Aujourd’hui vous aimeriez apprendre le coréen. C’est une question de business ou plutôt personnel ?
C’est plutôt personnel car je sens bien que ça m’apporterait quelque chose en plus dans ma compréhension du pays, dans la façon que j’ai de me lier aux gens sur place. Maintenant, c’est un investissement, un peu comme me mettre au sport… À partir d’un certain âge c’est plus compliqué et lorsque vous bossez beaucoup c’est un peu difficile de trouver le bon moyen d’être efficace. Cela fait toujours partie de mes bonnes résolutions : j’ai téléchargé une appli, Assimil m’a envoyé des manuels pour apprendre, j’ai acheté des cahiers, mais je dois dire que pour l’instant je ne suis pas très fière de mes résultats.
Vous avez évoqué les role models dans l’entreprenariat français. Avez-vous conscience d’être un role model pour de nombreuses jeunes femmes d’origine asiatique en France ?

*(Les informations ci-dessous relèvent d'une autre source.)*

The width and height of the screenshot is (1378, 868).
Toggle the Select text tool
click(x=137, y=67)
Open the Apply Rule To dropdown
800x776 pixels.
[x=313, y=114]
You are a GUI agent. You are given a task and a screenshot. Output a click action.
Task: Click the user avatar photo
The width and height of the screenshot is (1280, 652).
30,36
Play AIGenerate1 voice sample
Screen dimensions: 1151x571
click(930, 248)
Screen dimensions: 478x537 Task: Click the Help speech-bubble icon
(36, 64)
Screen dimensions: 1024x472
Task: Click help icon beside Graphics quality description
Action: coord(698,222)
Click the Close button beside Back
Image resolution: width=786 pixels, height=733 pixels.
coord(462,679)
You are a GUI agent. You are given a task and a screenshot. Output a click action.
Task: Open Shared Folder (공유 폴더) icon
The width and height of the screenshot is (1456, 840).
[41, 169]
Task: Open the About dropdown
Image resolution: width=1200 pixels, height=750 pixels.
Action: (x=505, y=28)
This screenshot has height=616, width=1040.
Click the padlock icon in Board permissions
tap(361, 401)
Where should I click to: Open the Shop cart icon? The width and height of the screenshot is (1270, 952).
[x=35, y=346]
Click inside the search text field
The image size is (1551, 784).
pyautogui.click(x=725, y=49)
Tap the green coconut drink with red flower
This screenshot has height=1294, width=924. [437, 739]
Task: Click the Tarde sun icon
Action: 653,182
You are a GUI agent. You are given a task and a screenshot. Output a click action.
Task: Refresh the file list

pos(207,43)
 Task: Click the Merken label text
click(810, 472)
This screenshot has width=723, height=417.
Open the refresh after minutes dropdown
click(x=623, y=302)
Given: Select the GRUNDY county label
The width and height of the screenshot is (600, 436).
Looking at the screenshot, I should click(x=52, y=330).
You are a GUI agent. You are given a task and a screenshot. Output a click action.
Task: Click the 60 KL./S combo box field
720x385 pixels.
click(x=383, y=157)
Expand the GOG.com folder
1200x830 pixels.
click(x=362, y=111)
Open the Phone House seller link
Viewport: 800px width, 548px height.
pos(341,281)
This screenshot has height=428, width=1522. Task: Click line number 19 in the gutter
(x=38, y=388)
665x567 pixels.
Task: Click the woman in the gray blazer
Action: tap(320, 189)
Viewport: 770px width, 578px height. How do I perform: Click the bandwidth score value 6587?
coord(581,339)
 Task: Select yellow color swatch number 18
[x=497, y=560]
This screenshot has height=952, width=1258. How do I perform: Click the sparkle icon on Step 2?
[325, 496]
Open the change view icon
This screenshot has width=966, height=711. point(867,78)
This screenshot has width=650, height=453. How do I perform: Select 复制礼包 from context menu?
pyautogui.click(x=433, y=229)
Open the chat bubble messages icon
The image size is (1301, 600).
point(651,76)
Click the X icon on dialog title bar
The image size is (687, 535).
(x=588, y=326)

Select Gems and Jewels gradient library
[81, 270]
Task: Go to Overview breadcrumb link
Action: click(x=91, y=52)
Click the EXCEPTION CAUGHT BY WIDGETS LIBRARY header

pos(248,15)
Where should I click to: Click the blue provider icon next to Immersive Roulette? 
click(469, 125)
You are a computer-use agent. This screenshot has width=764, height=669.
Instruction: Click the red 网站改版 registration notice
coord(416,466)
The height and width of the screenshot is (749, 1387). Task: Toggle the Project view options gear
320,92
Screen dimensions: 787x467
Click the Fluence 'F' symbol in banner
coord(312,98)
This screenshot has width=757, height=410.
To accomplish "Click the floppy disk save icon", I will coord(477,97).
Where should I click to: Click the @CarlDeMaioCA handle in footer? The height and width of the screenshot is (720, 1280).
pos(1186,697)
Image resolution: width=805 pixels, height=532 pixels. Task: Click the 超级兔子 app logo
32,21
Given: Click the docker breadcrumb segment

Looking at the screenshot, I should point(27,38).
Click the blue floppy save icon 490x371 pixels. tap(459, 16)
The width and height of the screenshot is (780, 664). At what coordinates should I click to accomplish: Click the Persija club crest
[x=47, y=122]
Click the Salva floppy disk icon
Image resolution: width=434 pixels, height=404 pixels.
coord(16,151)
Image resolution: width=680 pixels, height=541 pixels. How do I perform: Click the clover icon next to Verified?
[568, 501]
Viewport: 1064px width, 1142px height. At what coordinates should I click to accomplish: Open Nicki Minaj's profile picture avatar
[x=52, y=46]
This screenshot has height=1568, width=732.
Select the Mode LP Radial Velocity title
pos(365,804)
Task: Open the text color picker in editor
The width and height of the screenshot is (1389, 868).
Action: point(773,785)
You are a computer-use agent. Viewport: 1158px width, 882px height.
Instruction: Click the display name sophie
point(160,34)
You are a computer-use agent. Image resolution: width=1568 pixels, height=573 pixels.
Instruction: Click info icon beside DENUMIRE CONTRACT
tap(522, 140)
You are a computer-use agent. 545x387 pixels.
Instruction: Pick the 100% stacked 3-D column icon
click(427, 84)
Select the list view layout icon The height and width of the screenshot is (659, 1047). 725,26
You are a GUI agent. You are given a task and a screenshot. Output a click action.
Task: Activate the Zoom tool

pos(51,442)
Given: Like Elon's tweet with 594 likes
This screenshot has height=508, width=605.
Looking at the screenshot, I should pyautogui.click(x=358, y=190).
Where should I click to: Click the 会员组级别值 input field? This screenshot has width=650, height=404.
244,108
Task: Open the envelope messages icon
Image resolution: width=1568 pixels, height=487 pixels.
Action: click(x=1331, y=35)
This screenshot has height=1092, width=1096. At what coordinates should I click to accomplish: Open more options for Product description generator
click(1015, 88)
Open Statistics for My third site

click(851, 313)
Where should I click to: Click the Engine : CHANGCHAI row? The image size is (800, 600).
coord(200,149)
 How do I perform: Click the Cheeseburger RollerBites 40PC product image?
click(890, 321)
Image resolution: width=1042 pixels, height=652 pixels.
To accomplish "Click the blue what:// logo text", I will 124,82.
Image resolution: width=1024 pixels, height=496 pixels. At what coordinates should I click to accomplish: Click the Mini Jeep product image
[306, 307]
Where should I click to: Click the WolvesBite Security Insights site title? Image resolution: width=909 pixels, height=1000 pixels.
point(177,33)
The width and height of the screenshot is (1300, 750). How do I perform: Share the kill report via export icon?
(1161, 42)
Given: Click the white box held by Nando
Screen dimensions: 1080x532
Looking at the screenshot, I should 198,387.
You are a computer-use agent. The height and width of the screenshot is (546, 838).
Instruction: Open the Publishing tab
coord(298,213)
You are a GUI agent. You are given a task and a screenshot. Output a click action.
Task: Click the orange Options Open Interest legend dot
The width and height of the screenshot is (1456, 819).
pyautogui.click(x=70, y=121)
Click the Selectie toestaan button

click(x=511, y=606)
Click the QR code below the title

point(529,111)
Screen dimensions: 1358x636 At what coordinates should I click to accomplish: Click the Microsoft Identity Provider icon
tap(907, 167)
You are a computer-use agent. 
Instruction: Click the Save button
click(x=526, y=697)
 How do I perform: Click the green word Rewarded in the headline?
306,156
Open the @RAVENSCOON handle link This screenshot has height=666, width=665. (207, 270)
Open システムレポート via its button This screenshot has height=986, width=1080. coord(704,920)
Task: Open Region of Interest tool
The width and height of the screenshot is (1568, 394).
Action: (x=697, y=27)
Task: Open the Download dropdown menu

On me l’a dit plusieurs fois mais j’ai beaucoup de mal à me voir moi-même comme role model, car ce n’est pas mon tempérament. Cependant, j’ai conscience que j’ai une trajectoire de vie et de carrière qui peut ouvrir des horizons à des gens pour qui ce n’est pas facile de se projeter dans une carrière politique ou entrepreneuriale. Je pense que pour les femmes les role models sont très importants, c’est la raison pour laquelle pendant longtemps nous nous sommes censurées, empêchées d’aborder telle carrière ou tel secteur, parce qu’il n’y avait pas de précurseurs. Moi je crois beaucoup en la vertu de l’exemple et j’ai conscience de ne pas faire assez pour partager mon expérience et essayer de désinhiber ou créer des déclics chez les jeunes filles. C’est le cas aussi en Corée, à ce qu’on m’a dit, où il est difficile pour les femmes d’avoir une carrière. Je n’ai pas vraiment de bande passante pour ça ni trop de temps, mais je pense qu’à un moment j’aurais envie de partager ça et de profiter de l’image que je peux avoir pour aider les jeunes femmes à briser le plafond de verre. Je pense que dans un futur pas trop lointain je ferai quelque chose dans ce domaine-là.
Article initialement publié dans le magazine Koï, numéro 12, juillet-août 2019.